Frei Chico não ficou na margem, não observou a mata de fora, mas se entranhou para entender as raízes da cultura e religiosidade a partir de dentro. Cabe destacar seus estudos em Portugal e seus conhecimentos das religiões de matriz africana. E se admirava: “às vezes a mesma oração que uma senhora analfabeta rezava no norte de Minas, eu a encontrei em bibliotecas europeias, com referências medievais” – peripécias da tradição oral!
Num dos cantos entoados ao redor de seu corpo, uma Irmandade deu o tom final de sua presença, numa estrofe de luto:
“ô Marinheiro é hora
É hora de viajar
É céu, é terra, é mar
ô marinheiro, olha o balanço do mar”.
Soaria estranho concluir com “descanse em paz”. Isso não combina com Frei Chico, porque muitas vezes a Eternidade é entendida como certo marasmo, um silêncio entediado.
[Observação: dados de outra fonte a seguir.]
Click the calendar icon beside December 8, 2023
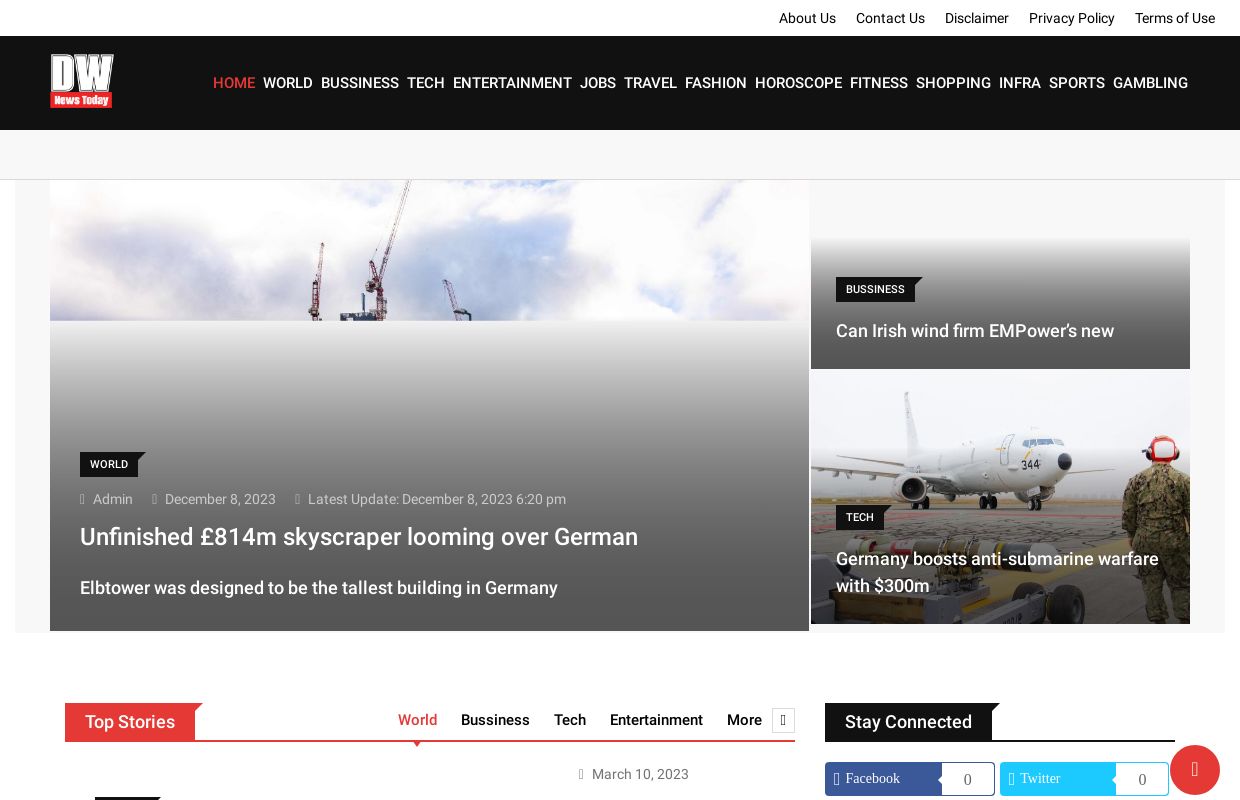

Imaginar Frei Chico “de boa”, só descansando, não encaixa.
Tentemos de outro modo:
Frei Chico, aproveite a eternidade para cantar, tocar, pôr toda a Corte Celeste para bater palma, improvisar versos de roda, imite aquele passarinho estridente, assopre sua escaleta, aquela flautinha que doía o tímpano, de tão aguda. Dê gargalhadas, toque seu violão daquele jeito rasqueado. De vez em quando, dá uma olhadinha aqui pra baixo, e nos aconselhe “a não nos esquecermos dos pobres”. Ah, e pede a Deus por nós!
Até mais, Frei Chico. Fica com Deus. Um abraço a todo mundo aí!